- _Study material_:
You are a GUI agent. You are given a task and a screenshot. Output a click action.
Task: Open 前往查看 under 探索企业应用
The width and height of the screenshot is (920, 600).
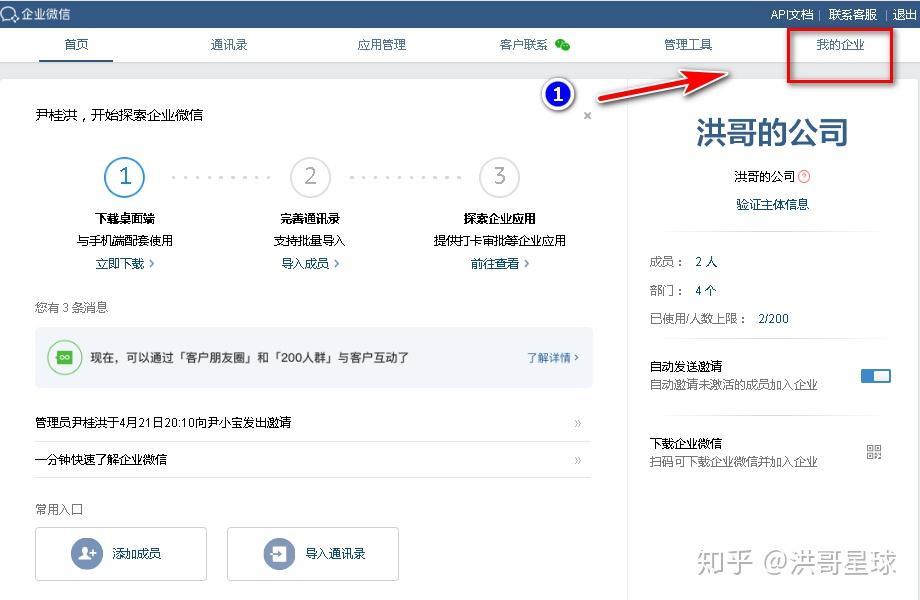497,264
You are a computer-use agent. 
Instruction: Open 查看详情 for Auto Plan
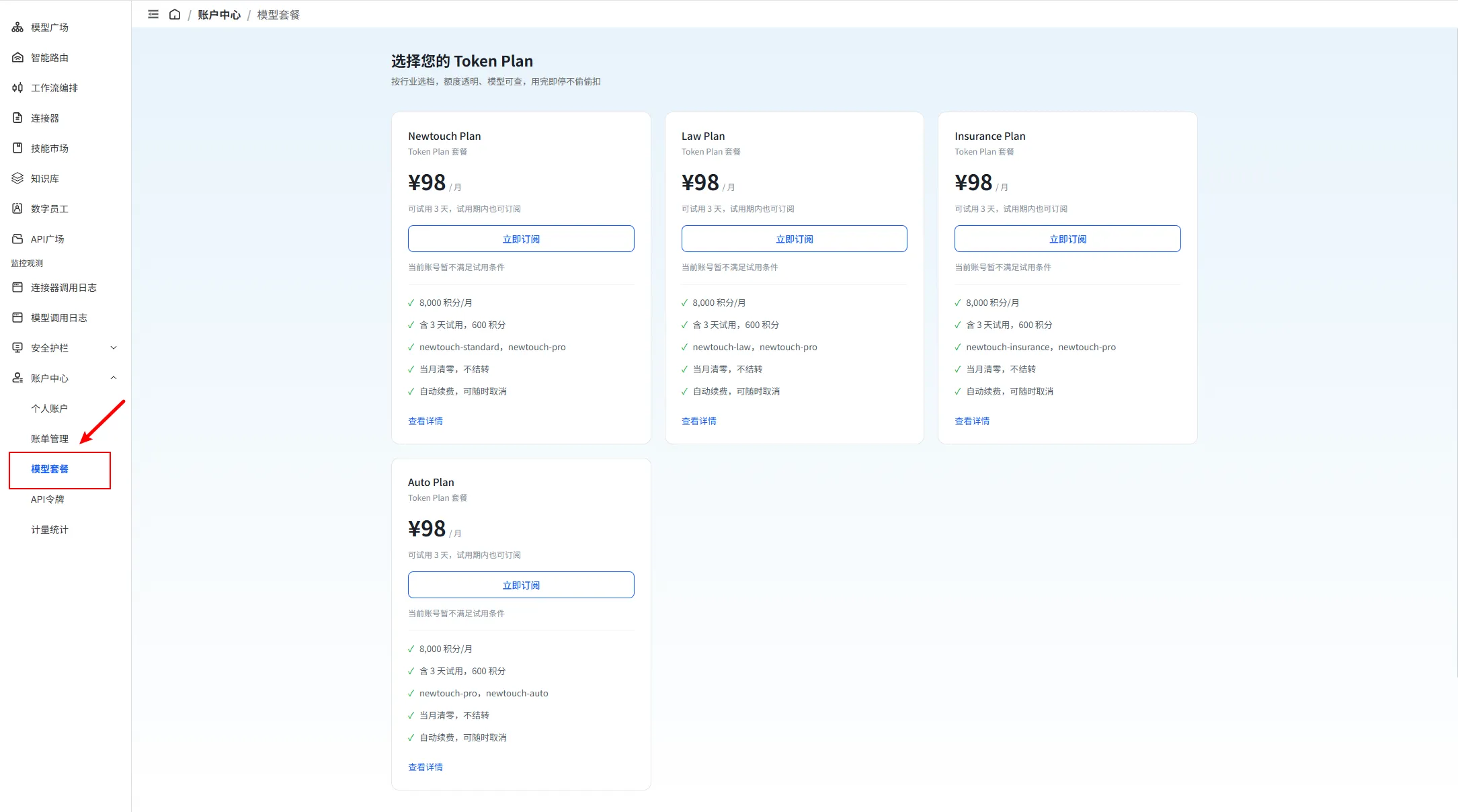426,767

--

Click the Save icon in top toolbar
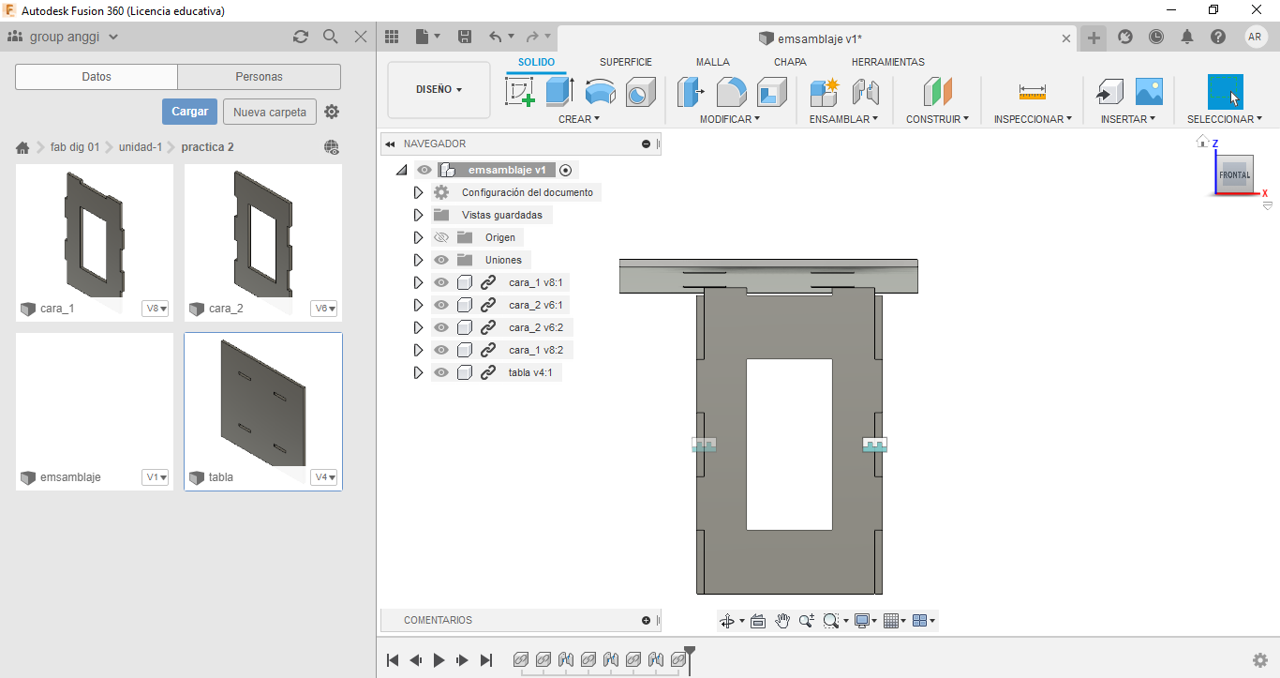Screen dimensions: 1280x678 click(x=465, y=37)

- _What you are asked to do_:
Where does "agent" occur in the data? Copy each line that has it.

- _Answer section_:
You are a GUI agent. You are given a task and a screenshot. Output a click action.
You are a computer-use agent. 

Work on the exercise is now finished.